Gita Sitaramiah Staff writer

Anna May King wouldn’t miss Hillyard’s annual parade.

Since 1936, she’s watched the clowns, bands and politicians stream by in the Hillyard Hi Jinx festival parade. She’s seen it through bad times when the parade was barely alive.

“Now, it’s good again,” she said.

On Saturday, a half-hour before the 11 a.m. start at Wellesley and Market, she parked off the parade route and fixed her folding chair on a sidewalk.

King said Hillyard gets a bad rap as a crumbling neighborhood.

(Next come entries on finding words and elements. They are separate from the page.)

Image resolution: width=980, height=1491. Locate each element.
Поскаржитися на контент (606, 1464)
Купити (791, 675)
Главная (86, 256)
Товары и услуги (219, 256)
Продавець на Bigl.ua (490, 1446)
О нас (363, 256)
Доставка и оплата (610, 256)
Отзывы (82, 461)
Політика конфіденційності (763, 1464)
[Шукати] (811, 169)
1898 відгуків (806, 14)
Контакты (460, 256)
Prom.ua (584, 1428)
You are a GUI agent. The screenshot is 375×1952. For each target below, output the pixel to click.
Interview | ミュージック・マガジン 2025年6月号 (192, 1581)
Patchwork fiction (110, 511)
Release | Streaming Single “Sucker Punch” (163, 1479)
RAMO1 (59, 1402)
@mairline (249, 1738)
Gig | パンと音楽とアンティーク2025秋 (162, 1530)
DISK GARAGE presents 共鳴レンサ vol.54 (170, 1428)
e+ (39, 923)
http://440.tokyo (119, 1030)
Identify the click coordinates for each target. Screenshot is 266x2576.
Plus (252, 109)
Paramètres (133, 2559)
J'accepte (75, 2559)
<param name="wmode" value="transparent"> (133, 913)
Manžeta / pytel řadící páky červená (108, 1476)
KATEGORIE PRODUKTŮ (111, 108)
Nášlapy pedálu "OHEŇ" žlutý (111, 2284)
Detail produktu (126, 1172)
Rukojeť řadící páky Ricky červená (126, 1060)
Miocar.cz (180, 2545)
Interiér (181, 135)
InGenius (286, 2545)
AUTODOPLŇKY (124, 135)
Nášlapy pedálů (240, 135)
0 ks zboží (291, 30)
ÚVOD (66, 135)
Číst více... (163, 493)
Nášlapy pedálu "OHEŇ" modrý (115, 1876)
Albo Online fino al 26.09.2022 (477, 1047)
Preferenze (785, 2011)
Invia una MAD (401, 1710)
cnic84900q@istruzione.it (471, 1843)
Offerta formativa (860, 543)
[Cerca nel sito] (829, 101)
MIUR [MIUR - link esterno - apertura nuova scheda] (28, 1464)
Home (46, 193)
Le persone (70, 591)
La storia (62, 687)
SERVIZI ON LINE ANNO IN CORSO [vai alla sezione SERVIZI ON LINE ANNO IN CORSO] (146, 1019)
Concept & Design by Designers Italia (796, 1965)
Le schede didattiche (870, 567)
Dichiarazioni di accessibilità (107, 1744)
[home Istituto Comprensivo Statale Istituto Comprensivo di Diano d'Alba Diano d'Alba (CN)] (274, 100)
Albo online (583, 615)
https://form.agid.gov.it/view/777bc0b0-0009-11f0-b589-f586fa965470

“I’ve really fought with people over that,” the 74-year-old woman said. “I always tell them count the churches, not the taverns.”

This year, she got to see her son and five grandchildren participate.

Her son, Benny King, drew hoots and howls from the crowd. He wore a dress and tiara as he sat perched on the hood of a car with a sign that read: “Miss Hillyard sponsored by Great Northern Plumbing.”

King named his plumbing company for Great Northern Railway, which once employed his father and thousands of others in Hillyard.

He yelled, “Hi mom,” to Anna May King. She quickly snapped his photo, then laughingly tried to deny that she knew him.

She also watched her five grandchildren pull a locomotive made from a little red wagon with a shiny, tin garbage can. They called themselves the Great Northern Railway.

Her son’s act didn’t go over well with some women in the crowd.

“Miss Hillyard, that was a little tacky,” said Anne Grammer, 26. “There’s a lot of cute women in Hillyard.”

Grammer did have some favorites, such as the Hillyard Belles. They were a group of older women dressed in flapper outfits and accompanied by a ragtime band.

There were clowns, old automobiles, a Mustang coupe decorated with Tweetie birds, and a furry dog waving from the Go Spot Go Car Wash car.

Children dodged off the curb to grab candy thrown by those in the parade.

“Someone threw candy straight at me,” said Cassy LaCroix, 8.

Her father, Bryan LaCroix, who has come to the parade for years, said he was most impressed with this one.

“It was the longest parade I’ve seen.”